Voilà donc un amour d’intelligence, un amour de rêve et de folie, qui succède dans son cœur à l’amour tout naïf et tout humain de Marguerite. Un philosophe, un savant épris d’une ombre, ce n’est point une idée nouvelle ; mais le succès d’une telle passion s’explique difficilement sans tomber dans l’absurde, dont l’auteur a su toujours se garantir jusqu’ici. D’ailleurs, la légende de son héros le guidait sans cesse dans cette partie de l’ouvrage ; il lui suffisait donc, pour la mettre en scène, de profiter des hypothèses surnaturelles déjà admises par lui. Cette fois, il ne s’agit plus d’attirer des fantômes dans notre monde ou de tirer de l’abîme deux ombres pour amuser l’empereur et sa cour. Ce n’est plus une course furtive à travers l’espace et à travers les siècles. Il faut aller poser le pied solidement sur le monde ancien, pénétrer dans le monde des fantômes, prendre part à sa vie pour quelque temps, et trouver les moyens de lui ravir l’ombre d’Hélène, pour la faire vivre matériellement dans notre atmosphère. Ce sera là presque la descente d’Orphée ; car il faut remarquer que Gœthe n’admet guère d’idées qui n’aient pas une base dans la poésie classique, si neuves que soient, d’ailleurs, sa forme et sa pensée de détail.

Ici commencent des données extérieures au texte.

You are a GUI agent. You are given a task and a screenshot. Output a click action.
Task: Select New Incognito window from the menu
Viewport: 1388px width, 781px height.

Voilà donc Faust et Méphistophélès qui s’élancent hors de l’atmosphère terrestre, plus hardis cette fois, après une première épreuve : Faust, en proie à une pensée unique, celle d’Hélène ; le diable, moins préoccupé, toujours froid, toujours railleur, mais curieux, lui, d’un monde où il n’est jamais entré. Tandis que le docteur, perdu dans l’univers antique, s’y reconnaît peu à peu avec le souvenir de ses savantes lectures ; qu’il demande Hélène au vieux centaure Chiron, à Manto la devineresse, et finit par apprendre qu’elle habite avec ses femmes l’antre de Perséphone, le mélancolique Hadès, situé dans une des cavernes de l’Olympe ; Méphistophélès s’arrête de loin en loin dans ces régions fabuleuses ; il cause avec les vieux démons du Tartare, avec les sibylles et les parques, avec les sphinx plus anciens encore. Bientôt il prend un rôle actif dans la comédie fantastique qui va se jouer autour du docteur, et revêt le costume et l’apparence symbolique de Phorkyas, la vieille intendante du palais de Ménélas.